Vance did not care what was on the dentist's tray. He had heard the promises of a super-smile and wanted America alone to possess it. For the most part, that has remained the administration's position. The only major brush with regulation before this month was the declaration of Anthropic as a supply chain risk—not because its AI tools were scary, but because the administration loved their potential lethality. It wanted to be told that these were the most lethal instruments in the world, whether true or just marketing, and it wanted sole control over how much lethality was meted out and where.
So it is gratifying, from a certain perspective, to finally see the Trump administration flinch at one of the dentist's tools—specifically, Anthropic's Claude Fable 5 model—and bring the unwanted dental procedure to a temporary halt. The administration's actions have resulted in an almost complete moratorium on new releases, according to Saif Khan, a former Biden administration tech advisor. He noted that this is beginning to seriously impact companies' bottom lines.
Anthropic and its chief competitor, OpenAI, are suffering together. Regarding its new GPT 5.6 series, OpenAI is attempting to reassure the public that everything is going according to plan, making the models available to a small group of VIP customers while working with the administration on a rollout framework. But behind the scenes, OpenAI is frustrated. In a blog post, the company wrote, “We don't believe this kind of government access process should become the long-term default.” An anonymous policy advisor for frontier AI companies told Politico, “It feels like they're walking on eggshells a little bit.”
Meanwhile, as cybersecurity experts have pointed out following the Fable/Mythos ban, rival labs in China will be able to capitalize on the disorder, pushing ahead with their own AI development while U.S. labs struggle to determine what is and isn't allowed. Earlier this month, the Trump administration released an Executive Order requesting—not demanding—that AI companies submit their models for federal vetting. OpenAI claims it is working with the administration to develop a repeatable process for future releases. However, the current regulation plan bypasses Congress entirely, making AI governance a matter of whether Donald Trump is pleased with what he sees. He does not like guardrails that can be jailbroken, nor does he tolerate China-linked groups gaining unauthorized access to frontier models during VIP-only periods.
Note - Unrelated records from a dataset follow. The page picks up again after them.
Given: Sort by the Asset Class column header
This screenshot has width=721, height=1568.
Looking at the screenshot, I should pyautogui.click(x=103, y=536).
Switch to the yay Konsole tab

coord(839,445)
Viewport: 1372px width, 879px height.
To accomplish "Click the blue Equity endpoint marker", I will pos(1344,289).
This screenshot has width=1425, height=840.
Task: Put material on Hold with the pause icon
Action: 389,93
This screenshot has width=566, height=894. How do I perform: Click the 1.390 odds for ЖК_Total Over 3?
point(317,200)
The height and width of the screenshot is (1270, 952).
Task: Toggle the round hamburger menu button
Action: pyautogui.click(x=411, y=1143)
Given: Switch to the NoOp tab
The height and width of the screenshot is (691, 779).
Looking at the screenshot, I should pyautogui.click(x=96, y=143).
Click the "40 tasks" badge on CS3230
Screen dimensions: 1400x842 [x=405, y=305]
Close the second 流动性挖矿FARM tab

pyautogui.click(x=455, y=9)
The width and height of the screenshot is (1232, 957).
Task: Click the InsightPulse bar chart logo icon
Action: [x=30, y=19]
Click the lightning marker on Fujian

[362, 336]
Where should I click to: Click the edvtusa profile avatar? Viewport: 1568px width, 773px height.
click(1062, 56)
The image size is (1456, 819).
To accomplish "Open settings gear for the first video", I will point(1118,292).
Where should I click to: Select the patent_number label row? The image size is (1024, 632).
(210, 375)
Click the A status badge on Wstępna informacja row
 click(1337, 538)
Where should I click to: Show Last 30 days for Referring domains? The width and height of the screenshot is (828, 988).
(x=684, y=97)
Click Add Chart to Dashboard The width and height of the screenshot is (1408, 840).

Setting aside dreams of what AI might do in fanciful future scenarios, we already know what it does, and the public does not like it. We now live in the painful future that Big AI's CEOs warned about. The president has paused the dental procedure, but it looks like he is about to change next to nothing and start it back up again. The industry, the public, and the government are caught in a tense standoff, with no clear path forward.